Travail au Blanc, Fisc Fucking: Jets, salaires à Dati, Eden Roc… Comment Ghosn aurait dépensé l’argent de Renault-Nissan

Les soucis de Carlos Ghosn pourraient, à l’avenir, être de moins en moins japonais et de plus en plus français. Depuis sa fuite de Tokyo, le 29 décembre, l’ancien patron de Renault-Nissan, installé à Beyrouth, a mis une certaine distance avec les accusations de dissimulation de revenus et de détournements de fonds dont il fait l’objet. En revanche, durant la conférence de presse qu’il a tenue à Beyrouth le 7 janvier, Carlos Ghosn a indiqué qu’il répondrait à une éventuelle convocation de la justice française.

Or, cette éventualité pourrait se produire peut-être plus rapidement qu’il ne le pense. L’ancien PDG de Renault-Nissan est, en France, sous le coup de deux enquêtes pénales et d’un contrôle fiscal lancé par les services du ministère de l’Economie. La procédure la plus avancée est celle déclenchée par le Parquet national financier (PNF), requis pour les affaires sensibles. Il a ouvert une information judiciaire pour «corruption, abus de bien sociaux et trafic d’influence». Trois juges d’instruction spécialisés en matière financière ont été désignés pour faire la lumière sur plusieurs soupçons qui planent sur Ghosn. Il s’agit essentiellement d’une série de dépenses personnelles d’un montant total de 11 millions d’euros dont le paiement aurait été effectué par Renault-Nissan BV, une filiale commune des deux constructeurs, installée à Amsterdam.

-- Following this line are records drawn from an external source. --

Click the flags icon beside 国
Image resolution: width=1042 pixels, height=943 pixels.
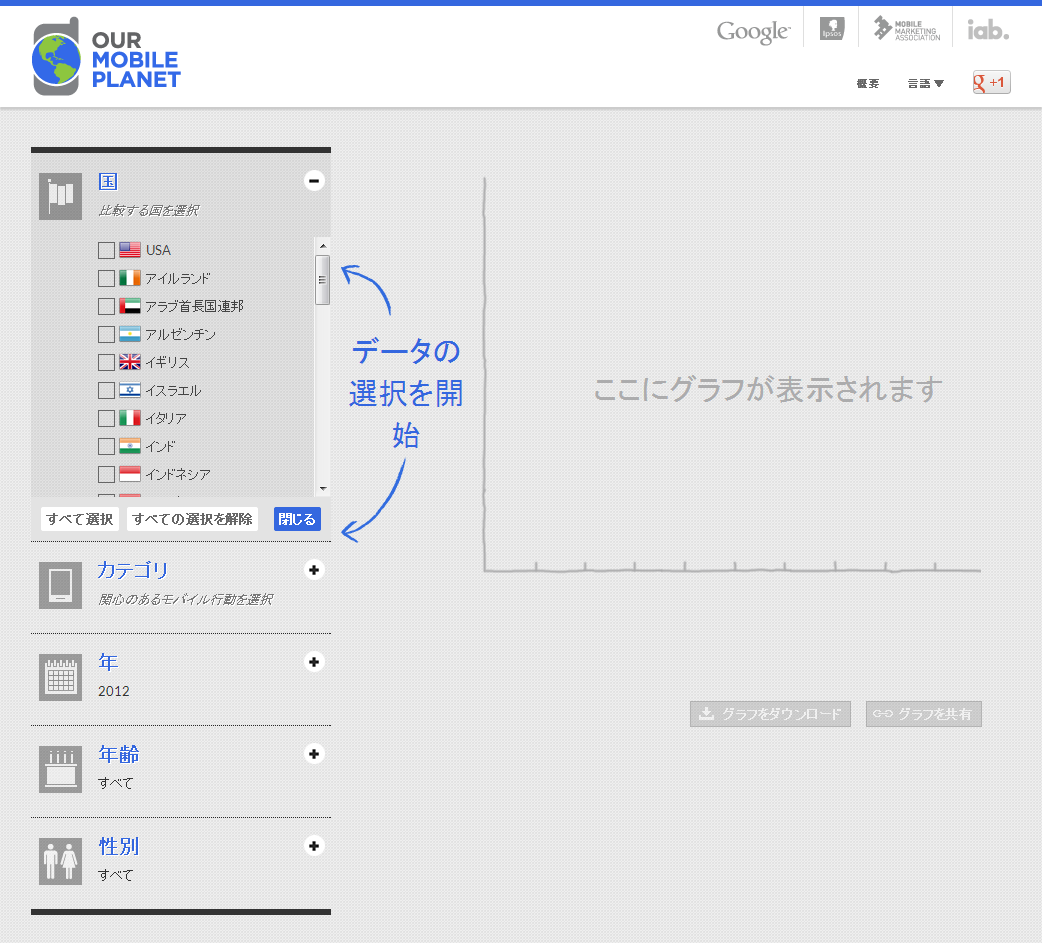tap(60, 196)
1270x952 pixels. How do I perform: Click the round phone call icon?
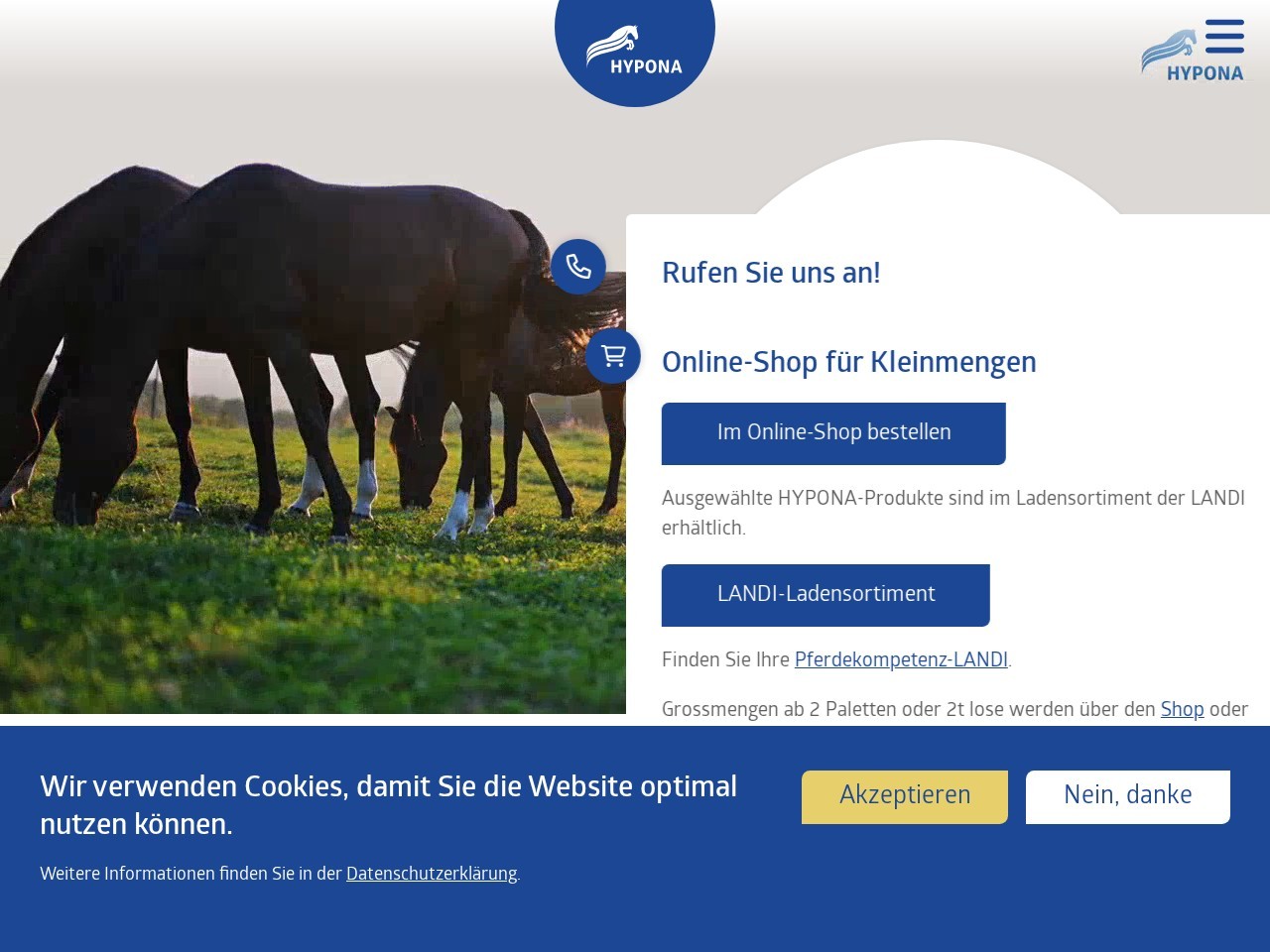point(578,267)
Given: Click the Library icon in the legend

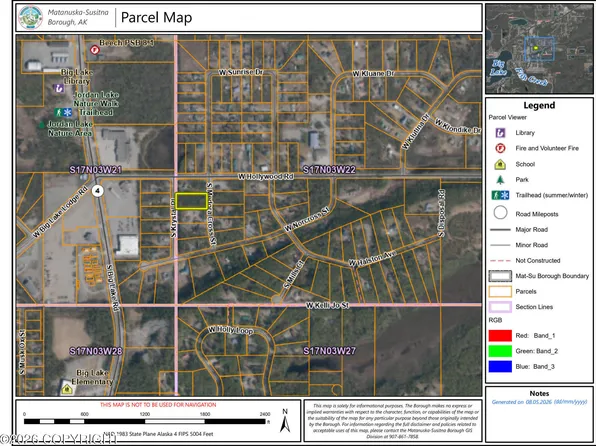Looking at the screenshot, I should point(500,133).
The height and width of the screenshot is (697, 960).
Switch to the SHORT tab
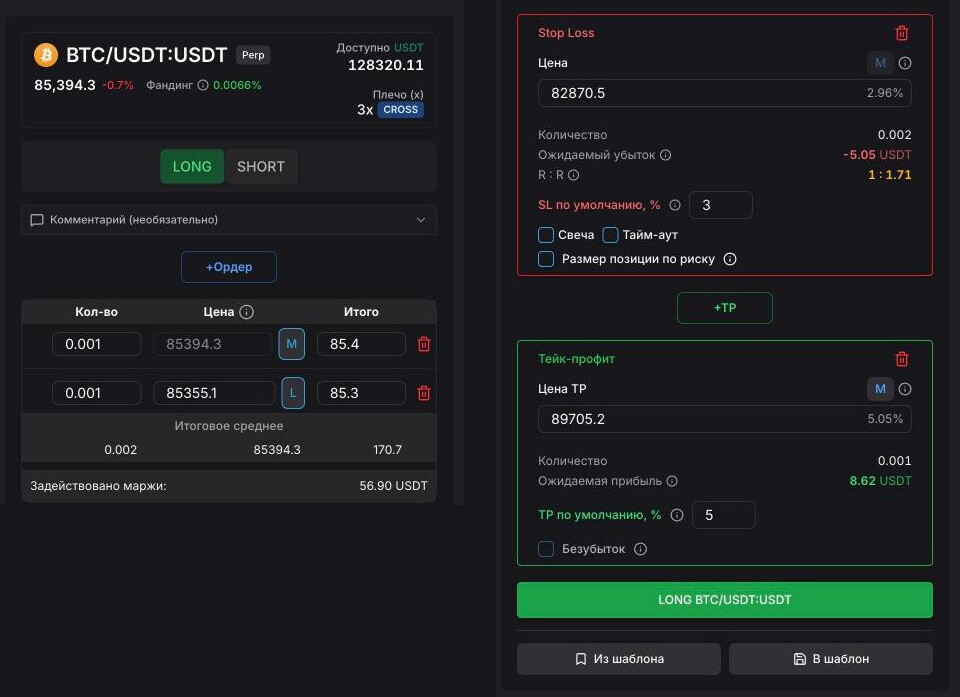click(261, 167)
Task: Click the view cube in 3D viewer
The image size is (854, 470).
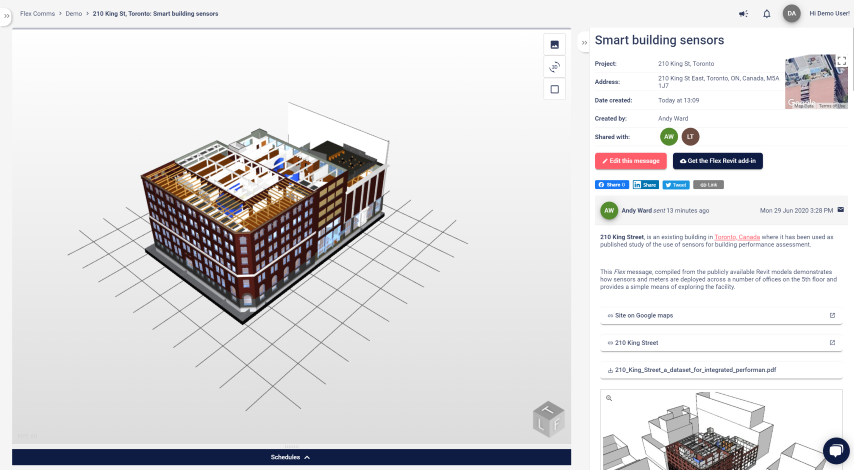Action: click(548, 419)
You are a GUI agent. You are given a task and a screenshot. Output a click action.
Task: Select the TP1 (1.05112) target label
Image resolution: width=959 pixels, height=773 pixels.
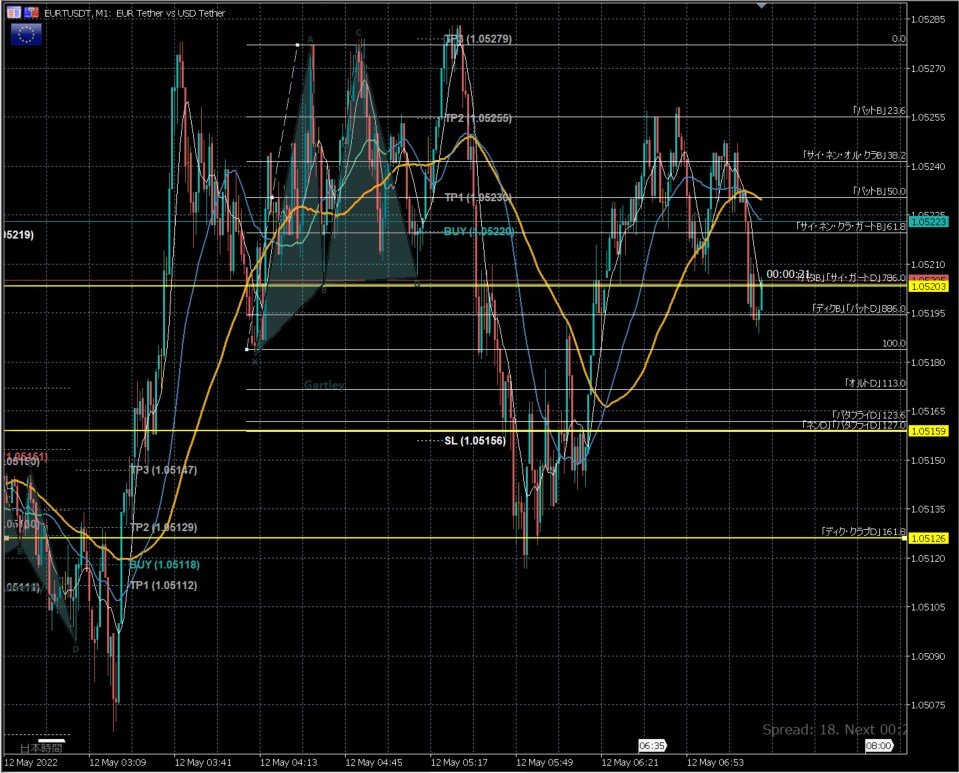(163, 585)
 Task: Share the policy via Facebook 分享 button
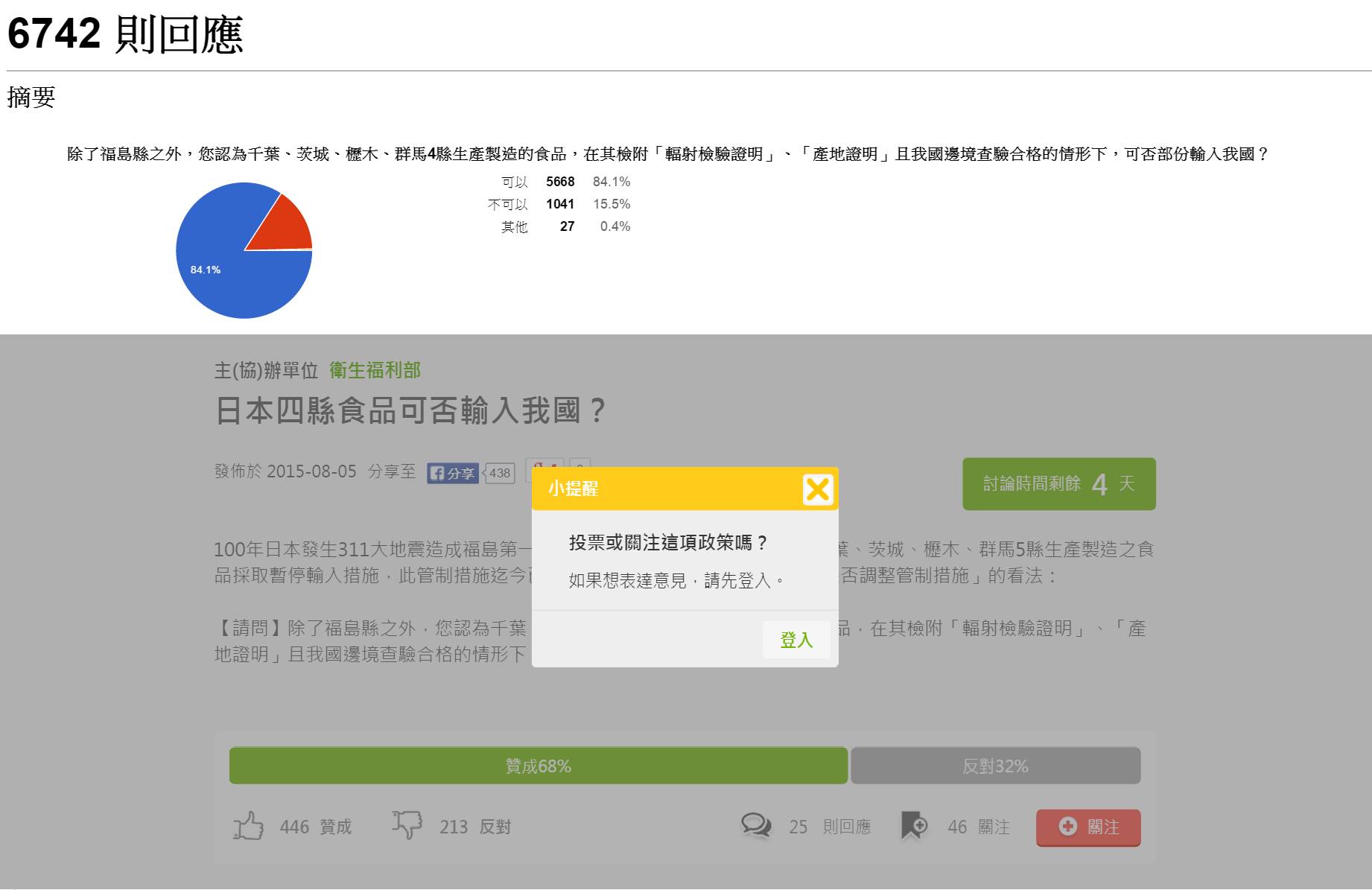tap(453, 473)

11 millions de dépenses litigieuses

Cette société a été officiellement créée pour financer des projets de recherche et de développement ou des synergies entre les deux entreprises. Mais elle pourrait avoir servi de tirelire pour rémunérer une série de consultants dont la réalité de l’activité n’est pas totalement démontrée, ou encore prendre en charge des dépenses privées et non liées à l’activité professionnelle de Carlos Ghosn, alors PDG de Renault-Nissan. Le cabinet français d’audit Mazars, secondé par le cabinet d’avocats néerlandais Vandorne, a réalisé à la demande de Renault, un rapport sur ces dépenses. Ce document est aujourd’hui entre les mains de la justice et notamment le parquet de Nanterre (Hauts-de-Seine) et le Parquet national financier. Il ressort donc de ce rapport que 11 millions d’euros de dépenses «non professionnelles» de Carlos Ghosn auraient été réglés par la filiale Renault-Nissan BV entre 2009 et 2018.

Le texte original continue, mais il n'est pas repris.